A gripe suína
Não dá para dizer que a gripe suína é um fenômeno do mundo globalizado, mas podemos associar a sua velocidade de propagação a um mundo rápido como o de hoje, onde as inteirações econômicas e culturais entre países distantes são muito maiores do que há, digamos, duas ou três décadas.
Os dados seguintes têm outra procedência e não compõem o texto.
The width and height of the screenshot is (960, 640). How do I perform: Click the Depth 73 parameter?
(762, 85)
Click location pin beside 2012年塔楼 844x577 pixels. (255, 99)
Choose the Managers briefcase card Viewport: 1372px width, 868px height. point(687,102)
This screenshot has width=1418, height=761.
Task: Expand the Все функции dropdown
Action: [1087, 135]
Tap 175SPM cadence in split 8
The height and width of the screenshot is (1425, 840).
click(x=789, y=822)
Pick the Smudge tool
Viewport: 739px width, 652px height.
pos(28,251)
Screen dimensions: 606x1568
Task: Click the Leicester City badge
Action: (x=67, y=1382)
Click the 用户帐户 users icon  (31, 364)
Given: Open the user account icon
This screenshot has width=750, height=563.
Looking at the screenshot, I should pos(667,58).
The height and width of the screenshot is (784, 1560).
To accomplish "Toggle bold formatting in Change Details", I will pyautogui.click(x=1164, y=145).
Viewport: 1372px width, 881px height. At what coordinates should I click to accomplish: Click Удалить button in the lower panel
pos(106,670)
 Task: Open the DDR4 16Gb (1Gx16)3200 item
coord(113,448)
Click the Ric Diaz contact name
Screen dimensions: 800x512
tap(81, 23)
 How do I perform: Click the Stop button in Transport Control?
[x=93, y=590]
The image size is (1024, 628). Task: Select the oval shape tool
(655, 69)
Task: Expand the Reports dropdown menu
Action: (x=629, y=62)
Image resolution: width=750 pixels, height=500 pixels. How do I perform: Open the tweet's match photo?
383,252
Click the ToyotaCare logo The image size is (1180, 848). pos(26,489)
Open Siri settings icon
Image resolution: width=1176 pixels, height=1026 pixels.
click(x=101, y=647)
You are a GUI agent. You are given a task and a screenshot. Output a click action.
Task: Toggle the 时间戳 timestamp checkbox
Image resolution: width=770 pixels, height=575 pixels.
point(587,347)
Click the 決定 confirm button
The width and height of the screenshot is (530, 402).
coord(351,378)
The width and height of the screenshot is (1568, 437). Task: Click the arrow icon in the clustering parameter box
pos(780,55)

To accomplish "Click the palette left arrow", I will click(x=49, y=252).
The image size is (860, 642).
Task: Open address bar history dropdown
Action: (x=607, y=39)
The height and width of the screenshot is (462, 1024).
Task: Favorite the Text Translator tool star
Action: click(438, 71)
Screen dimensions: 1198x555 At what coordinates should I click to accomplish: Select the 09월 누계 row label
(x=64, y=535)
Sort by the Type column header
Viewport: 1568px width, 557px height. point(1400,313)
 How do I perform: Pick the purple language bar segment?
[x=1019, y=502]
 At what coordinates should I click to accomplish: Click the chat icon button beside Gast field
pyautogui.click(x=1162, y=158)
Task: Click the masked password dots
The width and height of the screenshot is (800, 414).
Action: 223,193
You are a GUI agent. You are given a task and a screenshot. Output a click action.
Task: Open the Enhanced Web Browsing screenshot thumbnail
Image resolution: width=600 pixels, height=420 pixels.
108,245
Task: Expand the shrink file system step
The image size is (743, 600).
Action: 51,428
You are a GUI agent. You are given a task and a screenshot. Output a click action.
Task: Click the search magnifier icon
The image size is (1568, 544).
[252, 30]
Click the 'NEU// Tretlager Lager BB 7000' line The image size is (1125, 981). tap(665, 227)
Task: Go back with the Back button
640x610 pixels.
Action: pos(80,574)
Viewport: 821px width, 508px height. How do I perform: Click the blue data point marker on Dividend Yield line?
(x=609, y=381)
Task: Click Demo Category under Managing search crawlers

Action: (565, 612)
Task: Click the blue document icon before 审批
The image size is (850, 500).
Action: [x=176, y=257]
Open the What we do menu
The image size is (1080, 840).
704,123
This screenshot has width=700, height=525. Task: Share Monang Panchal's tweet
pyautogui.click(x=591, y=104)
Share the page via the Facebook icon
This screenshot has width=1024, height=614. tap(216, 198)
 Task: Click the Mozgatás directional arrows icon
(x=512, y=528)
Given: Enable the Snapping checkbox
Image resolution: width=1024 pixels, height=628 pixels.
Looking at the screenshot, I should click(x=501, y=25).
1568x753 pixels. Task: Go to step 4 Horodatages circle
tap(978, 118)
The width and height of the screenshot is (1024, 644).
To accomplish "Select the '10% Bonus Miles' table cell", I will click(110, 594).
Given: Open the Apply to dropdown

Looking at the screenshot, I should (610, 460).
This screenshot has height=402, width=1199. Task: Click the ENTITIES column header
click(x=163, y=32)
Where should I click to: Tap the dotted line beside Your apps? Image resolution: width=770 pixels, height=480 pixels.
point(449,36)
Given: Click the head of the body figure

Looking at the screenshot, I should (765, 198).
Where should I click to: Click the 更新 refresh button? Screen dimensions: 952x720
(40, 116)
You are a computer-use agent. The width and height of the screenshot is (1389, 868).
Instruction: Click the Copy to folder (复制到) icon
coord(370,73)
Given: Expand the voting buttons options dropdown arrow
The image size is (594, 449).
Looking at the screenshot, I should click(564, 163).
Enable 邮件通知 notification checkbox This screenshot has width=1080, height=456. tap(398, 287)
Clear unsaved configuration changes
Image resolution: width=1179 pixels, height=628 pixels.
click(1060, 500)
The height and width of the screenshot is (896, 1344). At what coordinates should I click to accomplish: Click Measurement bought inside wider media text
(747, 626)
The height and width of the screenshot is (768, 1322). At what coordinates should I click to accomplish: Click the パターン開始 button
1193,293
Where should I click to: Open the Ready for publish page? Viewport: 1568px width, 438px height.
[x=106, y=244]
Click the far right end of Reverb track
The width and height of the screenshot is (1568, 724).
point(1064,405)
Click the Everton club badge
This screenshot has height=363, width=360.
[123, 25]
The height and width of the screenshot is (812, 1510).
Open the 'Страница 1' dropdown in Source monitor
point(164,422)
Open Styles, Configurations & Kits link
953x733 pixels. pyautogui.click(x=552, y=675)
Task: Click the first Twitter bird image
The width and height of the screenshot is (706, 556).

A vacina apropriada para combater a nova “influenza” deve demorar alguma coisa como seis meses até ficar pronta e testada, o que mostra que as dificuldades propiciadas e originadas pelo mundo tecnológico em que vivemos são imprevisíveis e de caráter chocante, ou seja, a qualquer hora, alguma novidade surpreendente e chocante pode abalar o globo, seja no aspecto econômico, como a recente e atual crise financeira, seja no aspecto social e cultural, como mostram os atentados terroristas nos centros financeiros do mundo (Nova Iorque e Londres), seja no aspecto – como vemos agora – de uma epidemia local que pode virar pandemia, ou seja, adquirir o caráter de uma dispersão generalizada e grave de uma doença.
Como manifestação simbólica surpreendente, vemos a gripe originada de um animal anátema para várias religiões e símbolo de sujeira, lembrando-nos da fragilidade da condição humana, com a potencialidade de atingir rapidamente todo as capitais do mundo civilizado globalizado.